# Math Help - grazing goat

1. ## grazing goat

This problem may be a little cliche, but I will post it anyway for those who have not seen it.

A goat is tied to a silo of radius 12 feet by a tether 36 feet long. Calculate the area the goat can graze.

Here is a hackneyed diagram. It kind of resembles a limacon.

2. If I remember correctly it is a cardioid.

I think Stuart called it
"Clara the calculus cow"

This problem made me crazy for about a week.

A cool more advanced way to solve this is to use Greene's thorem.

3. The length of the tether from where the goat is tied to the end of its rope is $36-12{\theta}$.

That's because the rope wraps around the silo before it becomes tangent to the silo at that point.

The total angle the goat grazes is 3 because $12{\theta}=36$

There is a small piece it can not reach because the semi-diamter of the silo is slightly longer than 36 feet. Therefore, we don't have to integrate to Pi, but slightly less than that.

Limits of integration are ${\theta}=[0,3]$.

The semicircular region is easy $\frac{36^{2}\pi}{2}=648{\pi}$

The region we are interested in is the second and fourth quadrants where the goat goes around the silo.

$2\int_{0}^{3}\frac{1}{2}(36-2{\theta})^{2}d{\theta}=1296$

So, the total area is $648{\pi}=1296=3331.75 \;\ ft^{2}$

I'd like to see the Green's theorem method.
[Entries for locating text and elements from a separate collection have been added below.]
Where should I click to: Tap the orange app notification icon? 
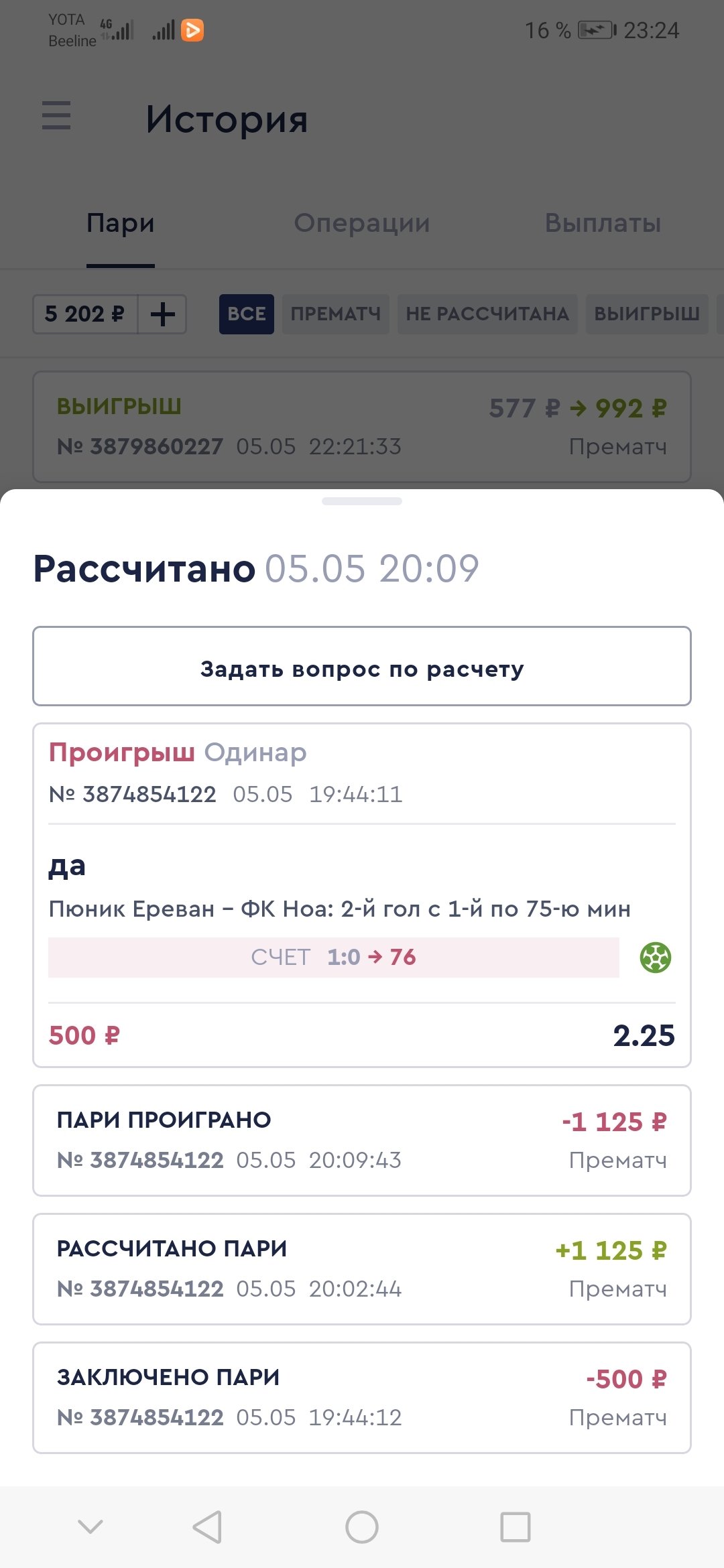192,30
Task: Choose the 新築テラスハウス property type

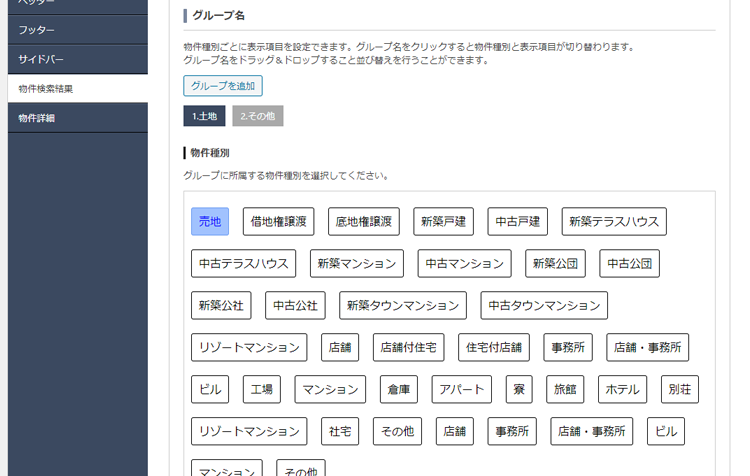Action: pos(614,221)
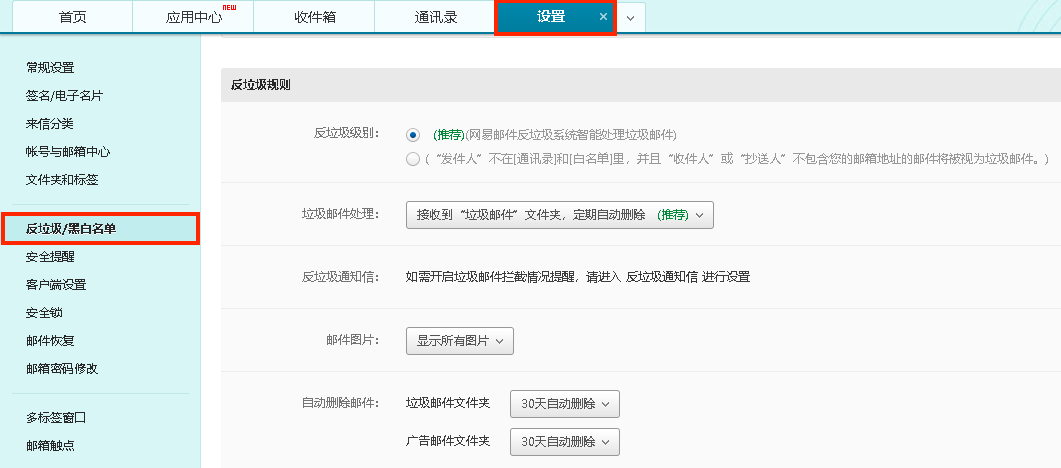1061x468 pixels.
Task: Open 来信分类 settings
Action: pyautogui.click(x=50, y=124)
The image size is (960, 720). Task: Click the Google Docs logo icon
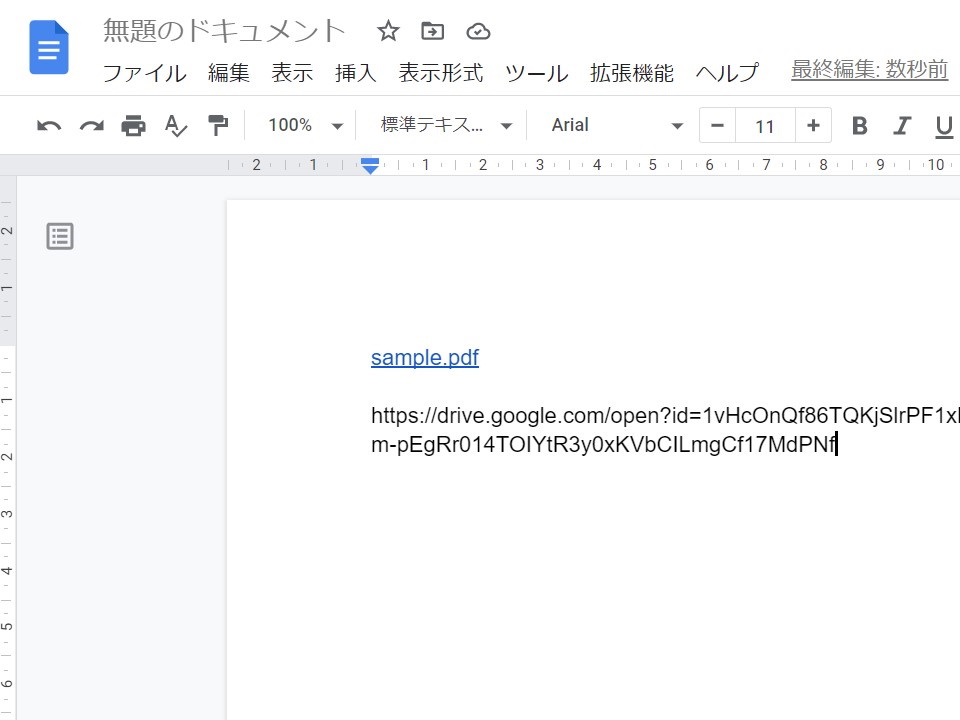(48, 46)
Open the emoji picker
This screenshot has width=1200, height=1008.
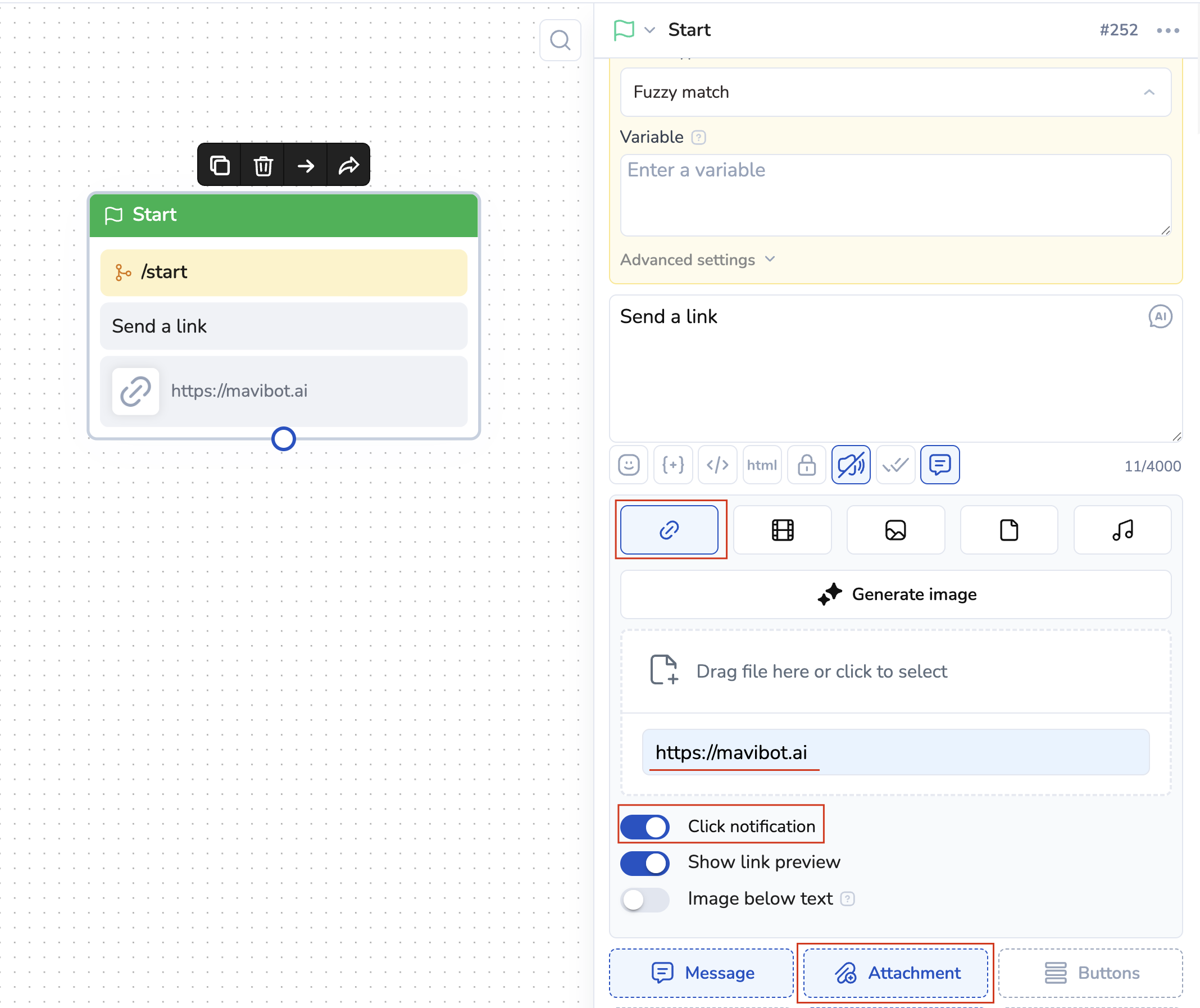coord(629,465)
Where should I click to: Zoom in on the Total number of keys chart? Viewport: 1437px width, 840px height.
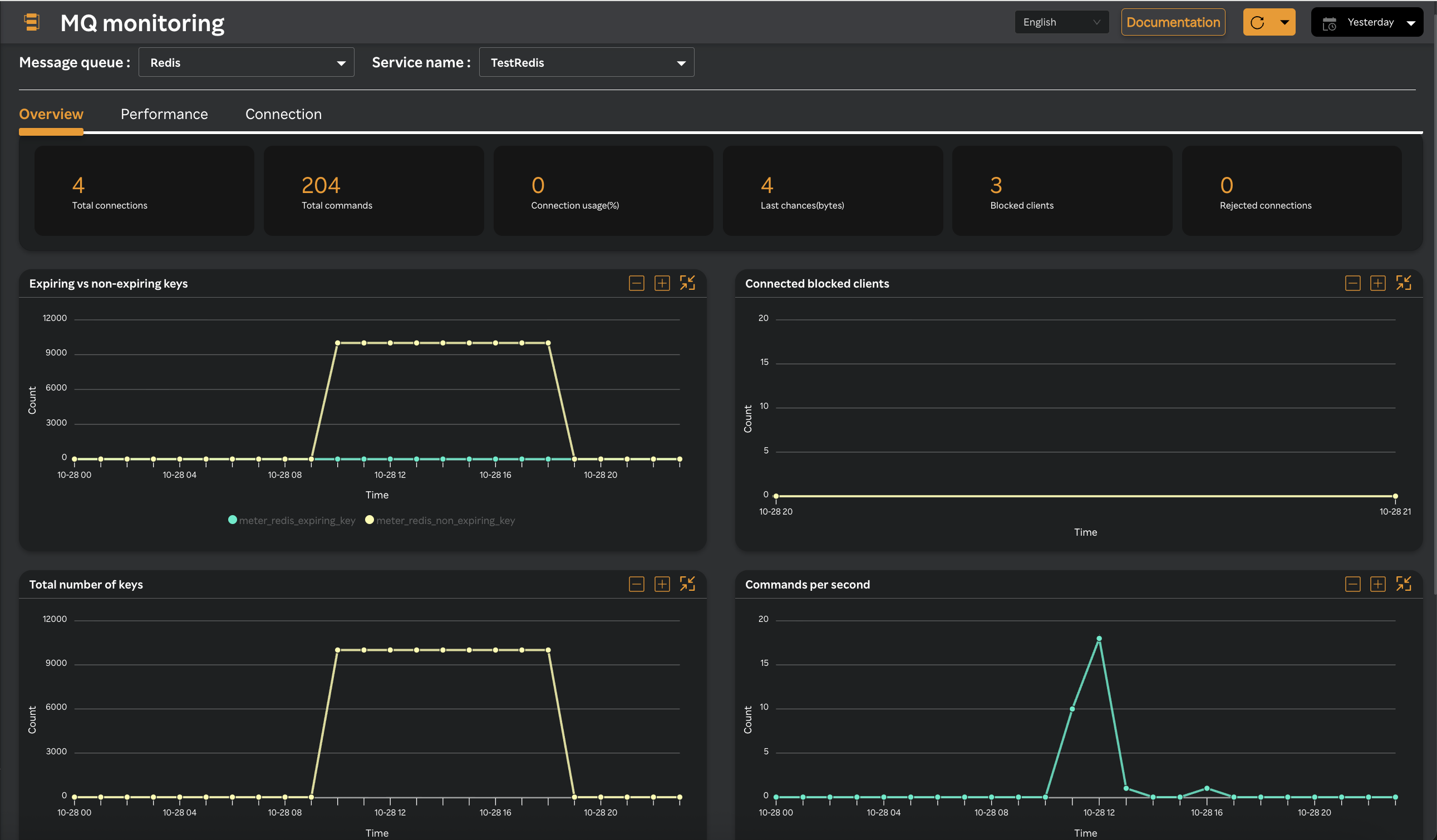coord(662,584)
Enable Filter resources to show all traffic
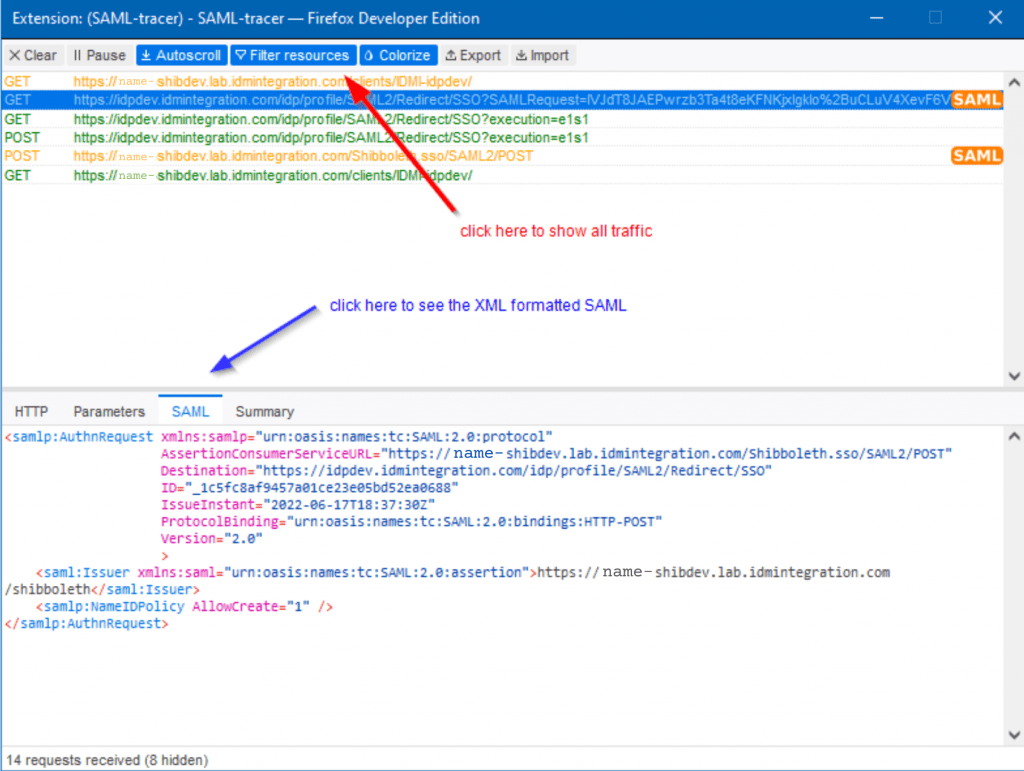The image size is (1024, 771). click(x=293, y=55)
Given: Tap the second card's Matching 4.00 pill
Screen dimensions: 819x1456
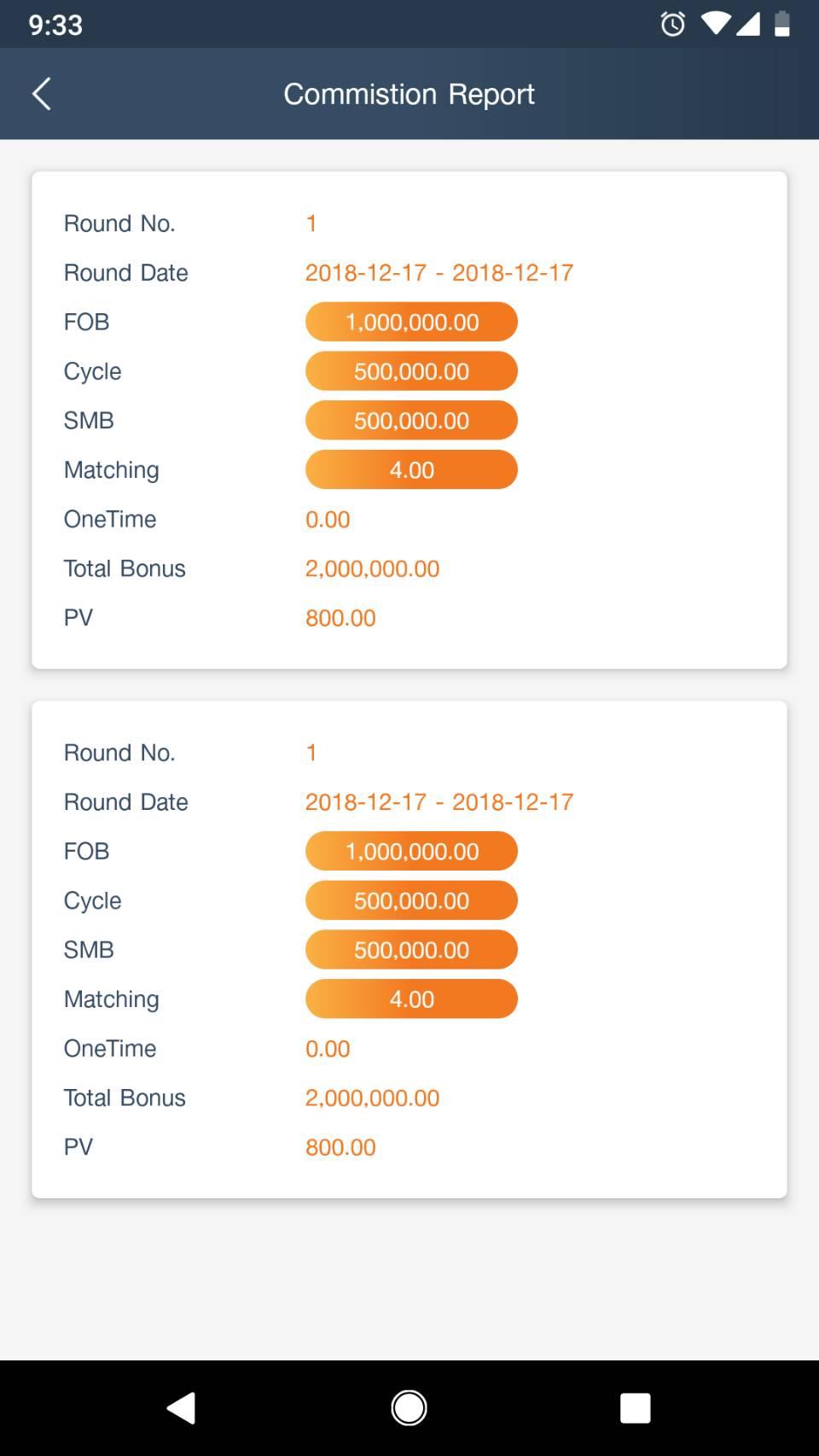Looking at the screenshot, I should click(411, 999).
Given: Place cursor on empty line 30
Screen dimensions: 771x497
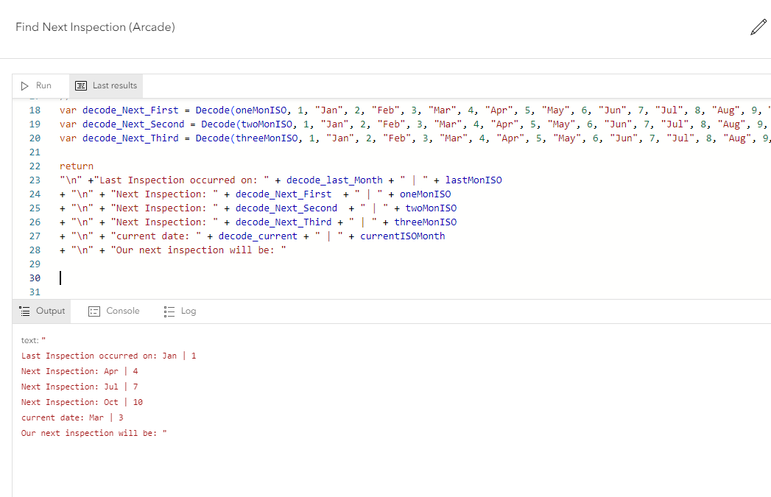Looking at the screenshot, I should pos(200,278).
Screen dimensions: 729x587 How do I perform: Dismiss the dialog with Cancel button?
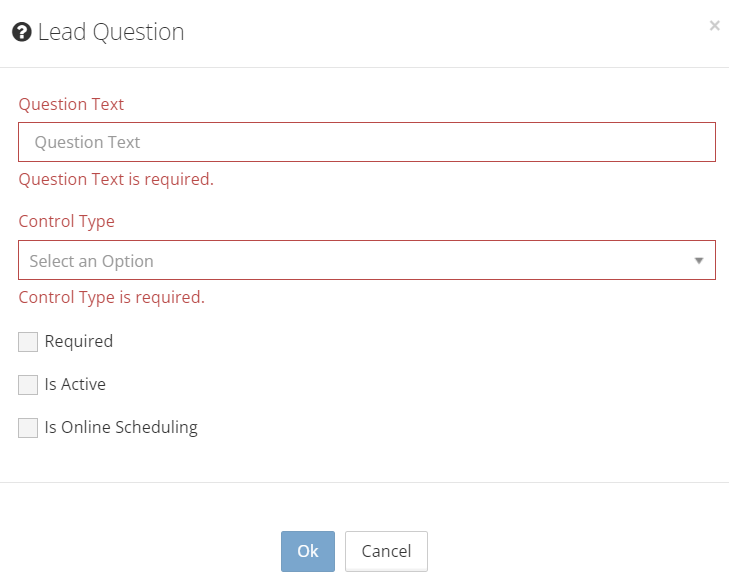(386, 551)
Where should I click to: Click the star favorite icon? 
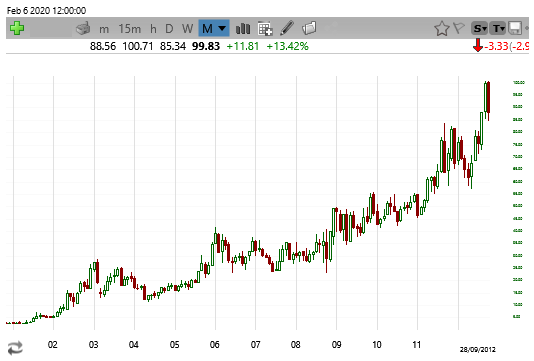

I will look into it.

4. I will work a variation of the problem.

Suppose that a cow is tied to a silo of radius r with a rope of length $\pi r$

See the diagram below

using trig and the fact that the rope is always at a right angle to the silo we can find $d_1,d_2,d_3,d_4$ and parametric equations of the curve.

Note the length of the hypotenuse of the small triangle is $r\theta$
becuase it have the same length as the arc of the circle subtended by the angle theta.

$d_1=r\cos(\theta)$
$d_1=r\theta\sin(\theta)$

so x as a function of theta is $x=d_1+d_2$ so

$x(\theta)=r(\cos(\theta+\theta\sin(\theta))$

using a similar argument for y we get

$
y(\theta)=r(\sin(\theta)-\theta\cos(\theta))
$

if we graph this from $-\pi \mbox{ to } \pi$ we get
Note for the graph I will use r=12

Now for the other half of the equation we want the half circle
centered at (-r,0) with a radius of $\pi r$

$x(\theta)=-r +\pi r \cos(theta)$
$y(\theta)=\pi r \sin(theta)$

graphed in green theta $\frac{\pi}{2}\mbox{ to } \frac{3\pi}{2}$

These two curves enclose the total area for the cow, but this is too much area we need to remove the silo.

lets add one more line

let $c_1$ be the blue curve
let $c_2$ be the purple curve
let $c_3$ be the green curve

Now for Green's theorem

$\iint_A1dA=-\int_{\partial A}ydx$

$-\int_{c_1 \cup c_2}ydx=-\int_{c_1}ydx-\int_{c_2}ydx$

but dx=0 on the purple curve so we get...

$-\int_{-pi}^{pi}r(\sin(\theta)-\theta\cos(\theta))r\theta\cos(theta)d\theta=\frac {1}{3}r^2\pi^3+r^2\pi$

The area of the other half circle is $\frac{1}{2}r^2\pi^3$

Then we subtact off the area of the silo to get

$A=\frac{5}{6}\pi^3r^2$

whew that was longer than I remember.